• **SELECTED EXCERPT**
.....

Your rope can break and you may not have done anything wrong at all. Some broken ropes occur because that’s the way the world works.
One of the great problems with broken ropes is the inevitable discouragement which follows. One of the keys to dealing with discouragement is found in Hebrews 12:1-3.
Hopelessness is the twin sister of discouragement. No Christian need ever feel hopeless, because we have the choice of looking to Jesus rather than at our circumstances.
Sometimes broken ropes are so devastating, it’s hard to look at anything except the broken rope.
One of the marks of discouragement is the “feeling” that God has gone away—that you aren’t important and that you’ve been kidding yourself about your relationship with Him.
In your dealing with discouragement, knowing Bible doctrine is essential because it gives you eternal truths, facts that are constant in spite of what your feelings are at any particular moment.
Broken ropes and the accompanying discouragement remind us that this life isn’t the way it ought to be.
One of the most terrible things about broken ropes is the perplexity involved. Questions are inseparable from broken ropes.
God has given us minds that are hard to turn off when the rope breaks. Aside from the hurt and the anguish, we ask honest, intellectual questions.
Broken ropes create an emotional perplexity that corresponds directly to our emotional involvement in the situation.
The emotional perplexity we feel is sometimes as great or greater than the reality of the broken rope itself.
For the believer who doubts and questions there is always acceptance.
The only requirement Jesus ever made for His presence and help was our honest, verbalized need.
Too often we think God won’t love us if we bring our questions to Him, so we allow the questions about our broken ropes to drive us away from Him.

.....

• **TASKS**
1. In the passage on broken ropes, what is called the twin sister of discouragement?
2. Repeat the passage on broken ropes word for word from "Sometimes broken ropes" up to and including "relationship with Him.".

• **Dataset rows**
.....

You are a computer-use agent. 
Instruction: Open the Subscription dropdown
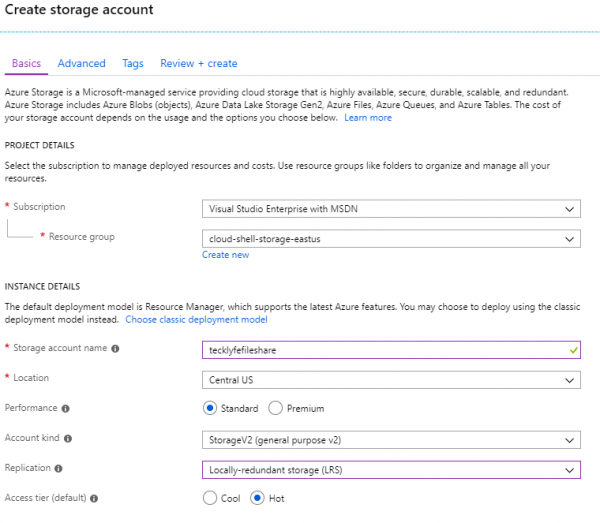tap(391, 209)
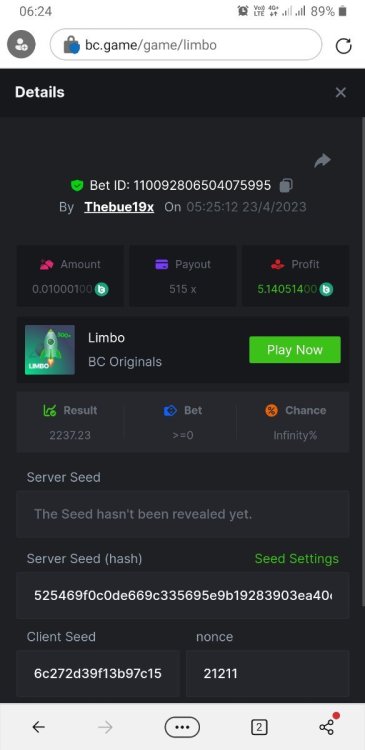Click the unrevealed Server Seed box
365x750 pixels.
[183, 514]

.....

• **CORRECT ANSWERS**
1. Hopelessness

2.
Sometimes broken ropes are so devastating, it’s hard to look at anything except the broken rope.
One of the marks of discouragement is the “feeling” that God has gone away—that you aren’t important and that you’ve been kidding yourself about your relationship with Him.